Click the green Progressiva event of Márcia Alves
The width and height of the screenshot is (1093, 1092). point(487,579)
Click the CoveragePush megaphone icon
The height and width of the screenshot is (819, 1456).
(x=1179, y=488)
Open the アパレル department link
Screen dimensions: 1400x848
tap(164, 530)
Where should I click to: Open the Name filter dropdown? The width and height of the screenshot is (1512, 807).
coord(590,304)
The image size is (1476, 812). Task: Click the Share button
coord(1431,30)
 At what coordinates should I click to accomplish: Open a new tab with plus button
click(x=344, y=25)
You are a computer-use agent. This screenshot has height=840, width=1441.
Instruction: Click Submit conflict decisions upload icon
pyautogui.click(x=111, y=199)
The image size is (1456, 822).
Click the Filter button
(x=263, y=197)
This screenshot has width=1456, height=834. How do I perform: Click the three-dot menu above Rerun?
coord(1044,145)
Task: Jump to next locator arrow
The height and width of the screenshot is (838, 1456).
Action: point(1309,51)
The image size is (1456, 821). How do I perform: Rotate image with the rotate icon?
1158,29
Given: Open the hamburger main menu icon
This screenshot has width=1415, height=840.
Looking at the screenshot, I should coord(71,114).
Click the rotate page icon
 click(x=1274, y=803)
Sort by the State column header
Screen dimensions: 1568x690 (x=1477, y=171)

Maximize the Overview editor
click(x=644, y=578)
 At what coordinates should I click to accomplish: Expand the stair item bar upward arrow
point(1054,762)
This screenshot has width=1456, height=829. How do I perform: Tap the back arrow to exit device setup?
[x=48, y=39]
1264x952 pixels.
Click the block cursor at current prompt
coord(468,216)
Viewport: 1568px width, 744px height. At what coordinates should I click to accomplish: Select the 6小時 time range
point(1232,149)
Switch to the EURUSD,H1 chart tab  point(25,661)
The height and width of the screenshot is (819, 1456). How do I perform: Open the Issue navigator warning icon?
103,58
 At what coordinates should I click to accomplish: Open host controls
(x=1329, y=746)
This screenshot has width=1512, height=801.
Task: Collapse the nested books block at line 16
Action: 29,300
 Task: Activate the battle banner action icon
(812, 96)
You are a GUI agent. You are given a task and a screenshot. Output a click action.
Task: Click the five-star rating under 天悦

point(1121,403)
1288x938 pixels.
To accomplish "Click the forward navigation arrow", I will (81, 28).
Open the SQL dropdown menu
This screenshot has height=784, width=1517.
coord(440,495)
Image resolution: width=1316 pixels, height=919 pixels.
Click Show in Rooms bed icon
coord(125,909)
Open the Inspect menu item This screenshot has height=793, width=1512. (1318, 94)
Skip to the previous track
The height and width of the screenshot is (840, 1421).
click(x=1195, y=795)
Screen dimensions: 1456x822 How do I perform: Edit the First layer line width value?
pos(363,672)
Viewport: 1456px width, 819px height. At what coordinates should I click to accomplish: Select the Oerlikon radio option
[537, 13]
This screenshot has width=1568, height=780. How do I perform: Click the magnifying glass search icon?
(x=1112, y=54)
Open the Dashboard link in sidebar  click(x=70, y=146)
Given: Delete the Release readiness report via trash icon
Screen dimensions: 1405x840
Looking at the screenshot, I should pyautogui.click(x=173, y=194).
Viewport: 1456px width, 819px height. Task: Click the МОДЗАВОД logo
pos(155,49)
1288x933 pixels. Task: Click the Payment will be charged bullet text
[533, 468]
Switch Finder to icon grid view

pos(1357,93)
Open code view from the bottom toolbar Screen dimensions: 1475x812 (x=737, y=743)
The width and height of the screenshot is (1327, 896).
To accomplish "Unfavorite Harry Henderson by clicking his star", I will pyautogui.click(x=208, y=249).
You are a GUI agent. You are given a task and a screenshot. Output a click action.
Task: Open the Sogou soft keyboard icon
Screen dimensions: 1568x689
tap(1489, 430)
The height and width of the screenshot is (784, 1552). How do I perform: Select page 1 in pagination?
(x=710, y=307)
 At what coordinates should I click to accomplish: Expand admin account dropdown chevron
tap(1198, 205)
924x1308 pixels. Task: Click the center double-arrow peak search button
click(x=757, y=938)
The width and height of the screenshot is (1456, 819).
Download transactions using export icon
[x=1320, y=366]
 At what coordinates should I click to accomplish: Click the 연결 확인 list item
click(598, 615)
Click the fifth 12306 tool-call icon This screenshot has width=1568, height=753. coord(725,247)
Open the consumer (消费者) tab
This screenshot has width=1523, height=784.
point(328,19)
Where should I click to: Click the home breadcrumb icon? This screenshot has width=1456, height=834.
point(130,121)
=-=-=
■ **HOW TO COMPLETE THIS TASK**
The data must be retyped in full, exactly as it reads.

■ **RESULT FOR THIS TASK**
Click the green Progressiva event of Márcia Alves
The width and height of the screenshot is (1093, 1092). point(487,579)
Click the CoveragePush megaphone icon
The height and width of the screenshot is (819, 1456).
(x=1179, y=488)
Open the アパレル department link
Screen dimensions: 1400x848
tap(164, 530)
Where should I click to: Open the Name filter dropdown? The width and height of the screenshot is (1512, 807).
coord(590,304)
The image size is (1476, 812). Task: Click the Share button
coord(1431,30)
 At what coordinates should I click to accomplish: Open a new tab with plus button
click(x=344, y=25)
You are a computer-use agent. This screenshot has height=840, width=1441.
Instruction: Click Submit conflict decisions upload icon
pyautogui.click(x=111, y=199)
The image size is (1456, 822).
Click the Filter button
(x=263, y=197)
This screenshot has width=1456, height=834. How do I perform: Click the three-dot menu above Rerun?
coord(1044,145)
Task: Jump to next locator arrow
The height and width of the screenshot is (838, 1456).
Action: point(1309,51)
The image size is (1456, 821). How do I perform: Rotate image with the rotate icon?
1158,29
Given: Open the hamburger main menu icon
This screenshot has width=1415, height=840.
Looking at the screenshot, I should coord(71,114).
Click the rotate page icon
 click(x=1274, y=803)
Sort by the State column header
Screen dimensions: 1568x690 (x=1477, y=171)

Maximize the Overview editor
click(x=644, y=578)
 At what coordinates should I click to accomplish: Expand the stair item bar upward arrow
point(1054,762)
This screenshot has width=1456, height=829. How do I perform: Tap the back arrow to exit device setup?
[x=48, y=39]
1264x952 pixels.
Click the block cursor at current prompt
coord(468,216)
Viewport: 1568px width, 744px height. At what coordinates should I click to accomplish: Select the 6小時 time range
point(1232,149)
Switch to the EURUSD,H1 chart tab  point(25,661)
The height and width of the screenshot is (819, 1456). How do I perform: Open the Issue navigator warning icon?
103,58
 At what coordinates should I click to accomplish: Open host controls
(x=1329, y=746)
This screenshot has width=1512, height=801.
Task: Collapse the nested books block at line 16
Action: 29,300
 Task: Activate the battle banner action icon
(812, 96)
You are a GUI agent. You are given a task and a screenshot. Output a click action.
Task: Click the five-star rating under 天悦

point(1121,403)
1288x938 pixels.
To accomplish "Click the forward navigation arrow", I will (81, 28).
Open the SQL dropdown menu
This screenshot has height=784, width=1517.
coord(440,495)
Image resolution: width=1316 pixels, height=919 pixels.
Click Show in Rooms bed icon
coord(125,909)
Open the Inspect menu item This screenshot has height=793, width=1512. (1318, 94)
Skip to the previous track
The height and width of the screenshot is (840, 1421).
click(x=1195, y=795)
Screen dimensions: 1456x822 How do I perform: Edit the First layer line width value?
pos(363,672)
Viewport: 1456px width, 819px height. At what coordinates should I click to accomplish: Select the Oerlikon radio option
[537, 13]
This screenshot has width=1568, height=780. How do I perform: Click the magnifying glass search icon?
(x=1112, y=54)
Open the Dashboard link in sidebar  click(x=70, y=146)
Given: Delete the Release readiness report via trash icon
Screen dimensions: 1405x840
Looking at the screenshot, I should pyautogui.click(x=173, y=194).
Viewport: 1456px width, 819px height. Task: Click the МОДЗАВОД logo
pos(155,49)
1288x933 pixels. Task: Click the Payment will be charged bullet text
[533, 468]
Switch Finder to icon grid view

pos(1357,93)
Open code view from the bottom toolbar Screen dimensions: 1475x812 (x=737, y=743)
The width and height of the screenshot is (1327, 896).
To accomplish "Unfavorite Harry Henderson by clicking his star", I will pyautogui.click(x=208, y=249).
You are a GUI agent. You are given a task and a screenshot. Output a click action.
Task: Open the Sogou soft keyboard icon
Screen dimensions: 1568x689
tap(1489, 430)
The height and width of the screenshot is (784, 1552). How do I perform: Select page 1 in pagination?
(x=710, y=307)
 At what coordinates should I click to accomplish: Expand admin account dropdown chevron
tap(1198, 205)
924x1308 pixels. Task: Click the center double-arrow peak search button
click(x=757, y=938)
The width and height of the screenshot is (1456, 819).
Download transactions using export icon
[x=1320, y=366]
 At what coordinates should I click to accomplish: Click the 연결 확인 list item
click(598, 615)
Click the fifth 12306 tool-call icon This screenshot has width=1568, height=753. coord(725,247)
Open the consumer (消费者) tab
This screenshot has width=1523, height=784.
point(328,19)
Where should I click to: Click the home breadcrumb icon? This screenshot has width=1456, height=834.
point(130,121)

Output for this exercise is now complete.